Lysosomal and Mitochondrial Liaisons in Niemann-Pick Disease

Abstract

Lysosomal storage disorders (LSD) are characterized by the accumulation of diverse lipid species in lysosomes. Niemann-Pick type A/B (NPA/B) and type C diseases Niemann-Pick type C (NPC) are progressive LSD caused by loss of function of distinct lysosomal-residing proteins, acid sphingomyelinase and NPC1, respectively. While the primary cause of these diseases differs, both share common biochemical features, including the accumulation of sphingolipids and cholesterol, predominantly in endolysosomes. Besides these alterations in lysosomal homeostasis and function due to accumulation of specific lipid species, the lysosomal functional defects can have far-reaching consequences, disrupting intracellular trafficking of sterols, lipids and calcium through membrane contact sites (MCS) of apposed compartments. Although MCS between endoplasmic reticulum and mitochondria have been well studied and characterized in different contexts, emerging evidence indicates that lysosomes also exhibit close proximity with mitochondria, which translates in their mutual functional regulation. Indeed, as best illustrated in NPC disease, alterations in the lysosomal-mitochondrial liaisons underlie the secondary accumulation of specific lipids, such as cholesterol in mitochondria, resulting in mitochondrial dysfunction and defective antioxidant defense, which contribute to disease progression. Thus, a better understanding of the lysosomal and mitochondrial interactions and trafficking may identify novel targets for the treatment of Niemann-Pick disease.

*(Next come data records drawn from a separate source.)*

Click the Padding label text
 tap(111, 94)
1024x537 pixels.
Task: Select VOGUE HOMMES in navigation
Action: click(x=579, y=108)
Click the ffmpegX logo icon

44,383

Keywords: acid sphingomyelinase; cholesterol; intracellular trafficking; lysosomal disorders; lysosomes; mitochondria; sphingolipids.

Figure 1

ER and lysosomes in mitochondrial degradation. (A), Mitochondria and ER interaction through MAMs contributes to the uptake of calcium to mitochondria, which in physiological conditions do not cause mitochondrial dysfunction. However, in conditions of ER stress, enhanced flux of calcium from ER to mitochondria can cause oxidative stress, increased generation of reactive oxygen species (ROS) and mitochondrial depolarization. As a mechanism to ensure the elimination dysfunctional mitochondria, altered mitochondria is engulfed in sequential structures originating with the isolation membrane, which evolve to form autophagosomes. These structures encapsulating dysfunctional mitochondria are fused with lysosomes to form autolysosomes where mitocondria contained in the autolysosomes are degraded by acid hydrolases. (B), In LSD, such as NPA or NPC, lipid species accumulate in lysosomes, including sphingosine and cholesterol, which not only disrupt lysosomal calcium homeostasis through calcium channels (e.g., TRP) but also impair the fusion of lysosomes with autophagosomes leading to defective mitochondrial degradation. Moreover, defective engulfment of dysfunctional mitochondria may occur in earlier steps, which may favor the fragmentation of mitochondria. Of note, while the physical association between ER and mitochondria through MAMs are relatively well defined, the physical apposition between lysosomes and mitochondria is poorly understood and characterized. Dashed lines reflect defective steps in LSD leading to impaired autolysosome formation and defective digestion of dysfunctional mitochondria.

Figure 2

Similarities and differences between NPA and NPC. NPA disease due to ASMase deficiency is characterized by the primary accumulation of shingomyelin in lysosomes, which secondarily lead to the sequestration of cholesterol in these organelles. As ASMase triggers ER stress, the ablation of ASMase impairs ER stress signaling, and consequently the expression of StARD1. Thus, in NPA the bulk of cholesterol accumulation is restricted to lysosomes but not mitochondria, which allows the transport of GSH into the mitochondrial matrix via the 2-oxoglutarate carrier (OGC). In NPC, however, although primarily accumulates in lysosomes, mitochondrial cholesterol transporting polypeptides, such as MLN64 contribute to mitochondrial cholesterol loading. Moreover, besides MLN64, StARD1 is also induced in NPC cells by a poorly understood mechanism independent of ER stress, with the potential involvement of the downregulaton of acid ceramidase, which has been shown to repress StARD1 expression. The subsequent mitochondrial cholesterol accumulation then impairs the transport of GSH into mitochondria, resulting in mitochondrial GSH depletion and subsequent oxidative stress. These findings constitue the basis for the potential beneficial effects of mGSH replenishment by GSH ethyl ester in NPC.